While the benefit of mechanical thrombectomy (MT) for patients with anterior circulation acute ischemic stroke with large-vessel occlusion (AIS-LVO) has been clearly established, difficult vascular access may make the intervention impossible or unduly prolonged. In this study, the authors evaluated safety as well as radiographic and functional outcomes in stroke patients treated with MT via direct carotid puncture (DCP) for prohibitive vascular access.

METHODS

The authors retrospectively studied patients from their prospective AIS-LVO database who underwent attempted MT between 2015 and 2018. Patients with prohibitive vascular access were divided into two groups: 1) aborted MT (abMT) after failed transfemoral access and 2) attempted MT via DCP. Functional outcome was assessed using the modified Rankin Scale at 3 months.

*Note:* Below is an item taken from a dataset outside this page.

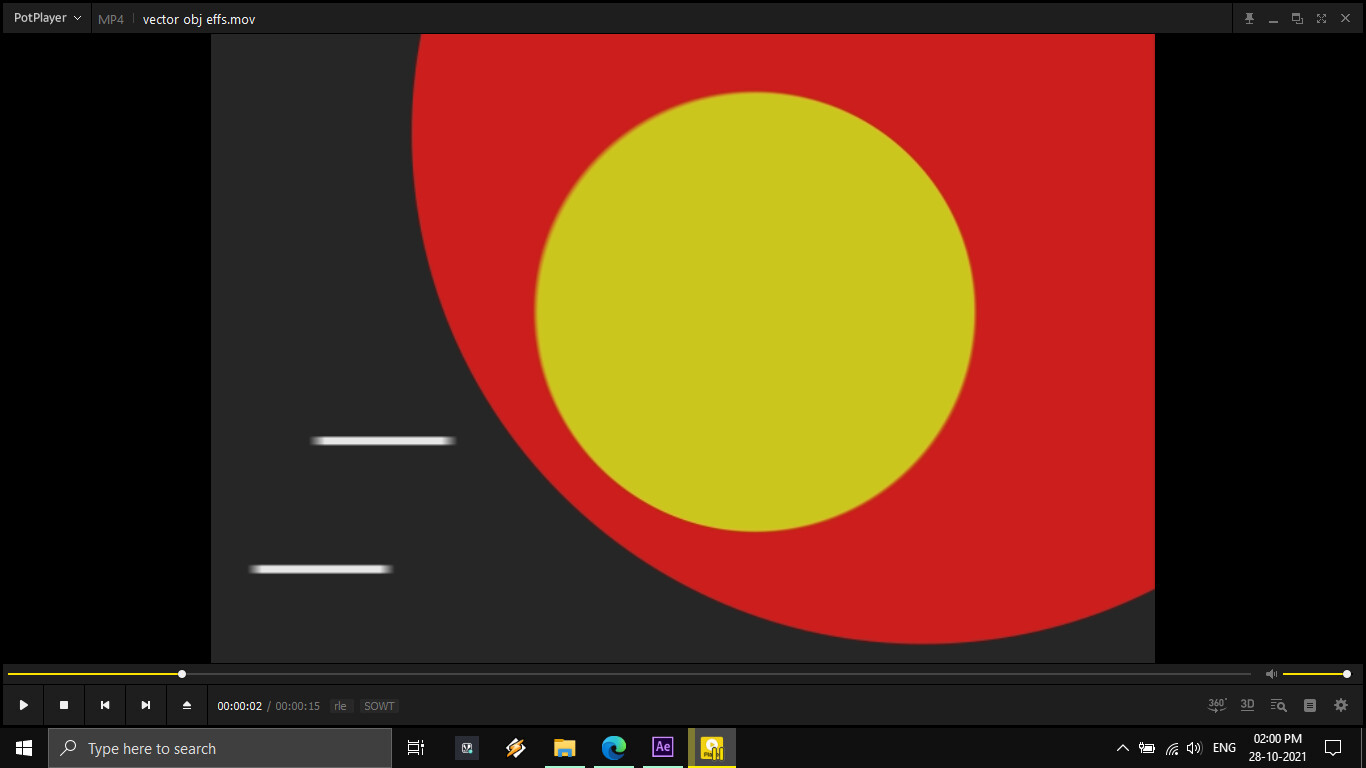Open the ENG input language selector
Screen dimensions: 1366x768
point(1223,747)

Associations with outcome were analyzed using ordinal logistic regression.

RESULTS

Of 352 consecutive patients with anterior circulation AIS-LVO who underwent attempted MT, 37 patients (10.5%) were deemed to have prohibitive vascular access (mean age [± SD] 82 ± 11 years, mean National Institutes of Health Stroke Scale [NIHSS] score 17 ± 5, with females accounting for 75% of the patients). There were 20 patients in the DCP group and 17 in the abMT group. The two groups were well matched for the known predictors of clinical outcome: age, sex, and admission NIHSS score. Direct carotid access was successfully obtained in 19 of 20 patients. Successful reperfusion (thrombolysis in cerebral infarction score 2b or 3) was achieved in 16 (84%) of 19 patients in the DCP group. Carotid access complications included an inability to catheterize the carotid artery in 1 patient, neck hematomas in 4 patients, non–flow-limiting common carotid artery (CCA) dissections in 2 patients, and a delayed, fatal carotid blowout in 1 patient. The neck hematomas and non–flow-limiting CCA dissections did not require any subsequent interventions and remained clinically silent. Compared with the abMT group, patients in the DCP group had smaller infarct volumes (11 vs 48 ml, p = 0.04), a greater reduction in NIHSS score (−4 vs +2.9, p = 0.03), and better functional outcome (shift analysis for 3-month modified Rankin Scale score: adjusted OR 5.2, 95% CI 1.02–24.5; p = 0.048).

CONCLUSIONS

DCP for emergency MT in patients with anterior circulation AIS-LVO and prohibitive vascular access is safe and effective and is associated with higher recanalization rates, smaller infarct volumes, and improved functional outcome compared with patients with abMT after failed transfemoral access. DCP should be considered in this patient population.